Евгений Шварц — страница 75 из 87

Легко представить себе, что Дон Кихот Шварца несет в себе многие черты автора сценария – его доброту и жизнелюбие, особое видение несовершенства мира и готовность доступными ему средствами вступить в бой с негодяями и подлецами.

«Всякое проявление душевной грубости, черствости, жестокости, – вспоминал о Евгении Львовиче Михаил Слонимский, – Шварц встречал с отвращением, словно видел сыпнотифозную вошь или змею, это было в нем прелестно и, главное, воздействовало на согрешившего, если тот был человеком, а не закоренелым тупицей или самолюбивым бревном. Человеколюбцем Шварц был упрямым, терпеливым и неуступчивым. Иногда думалось, что в нем живет какое-то идеальное представление о людях и возможных человеческих отношениях, что некая Аркадия снится ему».

В «Дон Кихоте», как и в других его произведениях, отрицательные персонажи Шварца резко контрастно выделены на фоне остальных. Он не дает злу никакой пощады. «Для Шварца характерна исключительная четкость сатирического задания, – писал литературовед Юрий Манн. – При всем богатстве его эмоционального тона, мягкости переходов от сарказма к грусти, от сатиры к лирике, зло всегда очерчивается им резко, без малейшего снисхождения»[102].

Вера Дон Кихота в людей безгранична, и, сражаясь с Фрестоном, он борется за лучшие человеческие качества в тех, кого, по его мнению, заколдовал злой чародей. Он готов броситься на помощь каждому, чтобы освободить его от «злых чар» Фрестона. В служанке одного из своих односельчан, Альдонсе Лоренцо, отец которой происходит из провинции Тобосо, Дон Кихот видит свою прекрасную даму Дульсинею Тобосскую, благороднейшую из благородных. «Ты сама не знаешь, как ты прекрасна и как несчастна, – рассуждает он об Альдонсе. – С утра до ночи надрываешься ты – так сделал Фрестон, и никто не благодарит тебя за труд». Во имя Дульсинеи он отныне будет совершать свои подвиги.

А вскоре Дон Кихот заступается за встреченного им мальчика-пастушка, которого бил его хозяин. «Мальчик поблагодарил меня. Значит, не успел отуманить Фрестон детские души ядом неблагодарности, – объясняет Дон Кихот свой поступок оруженосцу. – Довольно болтать, прибавь шагу! Наше промедление наносит ущерб всему человеческому роду». Затем он освобождает прекрасную даму, сопровождаемую своими слугами и находившуюся, как оказывается позднее, в плену не у злодеев, а «у дорожной скуки». Ответом на самоотверженность Дон Кихота становятся ее смех и решение сделать его шутом герцога. Поверив в невиновность встреченных им каторжников, закованных в цепи, Дон Кихот освобождает и их. Однако освобожденные, насмехаясь над его желанием посвятить этот поступок Дульсинее Тобосской, забрасывают рыцаря камнями.

______

**Задания**
A – Повторите из отрывка о Шварце дословно фрагмент от слов «Легко представить себе, что» до слов «негодяями и подлецами.» включительно.
B – Как коротко, в виде списка, передать главные факты абзаца из отрывка о Шварце, который начинается словами «А вскоре Дон Кихот заступается»?

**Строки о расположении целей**

______

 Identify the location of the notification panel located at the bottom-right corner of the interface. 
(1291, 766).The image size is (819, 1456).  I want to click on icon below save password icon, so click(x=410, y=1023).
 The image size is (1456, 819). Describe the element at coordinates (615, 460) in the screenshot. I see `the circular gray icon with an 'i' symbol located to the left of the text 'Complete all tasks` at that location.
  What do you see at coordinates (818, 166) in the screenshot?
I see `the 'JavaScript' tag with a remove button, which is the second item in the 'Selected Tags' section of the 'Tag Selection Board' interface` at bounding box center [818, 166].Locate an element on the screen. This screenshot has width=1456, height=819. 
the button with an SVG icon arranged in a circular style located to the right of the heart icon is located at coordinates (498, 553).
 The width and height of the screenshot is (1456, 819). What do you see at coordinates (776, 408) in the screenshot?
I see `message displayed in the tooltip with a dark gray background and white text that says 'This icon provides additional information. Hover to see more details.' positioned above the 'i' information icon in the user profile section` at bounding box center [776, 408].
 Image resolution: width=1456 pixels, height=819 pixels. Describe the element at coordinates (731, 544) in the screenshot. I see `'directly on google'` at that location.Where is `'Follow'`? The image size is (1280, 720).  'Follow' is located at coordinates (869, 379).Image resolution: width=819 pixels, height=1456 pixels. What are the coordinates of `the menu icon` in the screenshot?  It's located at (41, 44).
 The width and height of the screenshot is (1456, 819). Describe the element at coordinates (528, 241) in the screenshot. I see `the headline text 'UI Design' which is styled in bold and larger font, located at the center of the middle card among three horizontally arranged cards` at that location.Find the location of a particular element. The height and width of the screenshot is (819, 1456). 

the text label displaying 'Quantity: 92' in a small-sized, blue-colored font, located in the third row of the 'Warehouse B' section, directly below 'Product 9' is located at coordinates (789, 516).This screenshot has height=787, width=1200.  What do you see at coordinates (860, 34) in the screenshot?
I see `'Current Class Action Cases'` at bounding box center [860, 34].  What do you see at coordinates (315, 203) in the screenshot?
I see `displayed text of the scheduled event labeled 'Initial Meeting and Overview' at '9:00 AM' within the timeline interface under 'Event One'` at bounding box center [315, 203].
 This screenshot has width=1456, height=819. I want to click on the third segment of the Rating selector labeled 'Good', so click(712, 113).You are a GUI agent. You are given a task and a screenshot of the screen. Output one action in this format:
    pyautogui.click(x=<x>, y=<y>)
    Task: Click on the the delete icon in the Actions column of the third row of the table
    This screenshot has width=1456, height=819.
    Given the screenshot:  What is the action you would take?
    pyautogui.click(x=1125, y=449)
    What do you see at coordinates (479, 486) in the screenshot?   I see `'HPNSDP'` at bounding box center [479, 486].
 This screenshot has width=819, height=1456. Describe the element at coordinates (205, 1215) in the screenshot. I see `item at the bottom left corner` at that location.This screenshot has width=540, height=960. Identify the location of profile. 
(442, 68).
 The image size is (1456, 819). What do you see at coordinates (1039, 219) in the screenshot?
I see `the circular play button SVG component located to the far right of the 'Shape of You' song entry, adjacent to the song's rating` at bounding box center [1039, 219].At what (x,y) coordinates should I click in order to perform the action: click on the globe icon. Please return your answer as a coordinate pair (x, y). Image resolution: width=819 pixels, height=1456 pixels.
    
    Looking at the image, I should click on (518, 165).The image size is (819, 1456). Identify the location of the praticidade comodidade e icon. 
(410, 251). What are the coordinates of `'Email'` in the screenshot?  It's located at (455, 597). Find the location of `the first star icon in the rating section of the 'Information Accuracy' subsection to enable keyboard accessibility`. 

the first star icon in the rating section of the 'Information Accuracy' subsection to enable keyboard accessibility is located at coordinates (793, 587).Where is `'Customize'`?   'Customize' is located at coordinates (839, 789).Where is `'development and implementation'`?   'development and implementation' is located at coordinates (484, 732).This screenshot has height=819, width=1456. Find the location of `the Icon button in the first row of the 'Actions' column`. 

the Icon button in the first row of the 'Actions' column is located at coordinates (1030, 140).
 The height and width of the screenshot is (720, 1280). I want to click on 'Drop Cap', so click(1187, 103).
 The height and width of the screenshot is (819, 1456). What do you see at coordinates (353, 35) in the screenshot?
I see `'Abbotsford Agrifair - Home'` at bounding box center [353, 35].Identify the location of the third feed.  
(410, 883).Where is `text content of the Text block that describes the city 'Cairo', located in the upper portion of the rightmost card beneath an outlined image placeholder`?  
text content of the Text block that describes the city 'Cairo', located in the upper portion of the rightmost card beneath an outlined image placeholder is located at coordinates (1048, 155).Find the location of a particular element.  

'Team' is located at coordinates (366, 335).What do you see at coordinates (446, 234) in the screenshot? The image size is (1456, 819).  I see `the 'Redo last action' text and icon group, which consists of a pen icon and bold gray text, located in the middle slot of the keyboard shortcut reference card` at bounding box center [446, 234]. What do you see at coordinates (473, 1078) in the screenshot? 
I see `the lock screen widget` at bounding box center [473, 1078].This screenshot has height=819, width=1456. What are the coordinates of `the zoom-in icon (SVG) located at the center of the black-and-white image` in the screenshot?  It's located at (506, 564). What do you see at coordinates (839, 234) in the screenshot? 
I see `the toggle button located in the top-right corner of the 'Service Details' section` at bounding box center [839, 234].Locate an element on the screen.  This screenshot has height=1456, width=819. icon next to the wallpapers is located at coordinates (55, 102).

______

**Ответы по заданиям**
A –
Легко представить себе, что Дон Кихот Шварца несет в себе многие черты автора сценария – его доброту и жизнелюбие, особое видение несовершенства мира и готовность доступными ему средствами вступить в бой с негодяями и подлецами.

B –
- Дон Кихот заступается за мальчика-пастушка, которого бил хозяин. Мальчик благодарит его.
- Затем он освобождает прекрасную даму со слугами. Позже оказывается, что она была в плену лишь «у дорожной скуки». В ответ дама смеется и решает сделать его шутом герцога.
- Поверив в невиновность закованных в цепи каторжников, Дон Кихот освобождает и их. Те насмехаются над его желанием посвятить этот поступок Дульсинее Тобосской и забрасывают рыцаря камнями.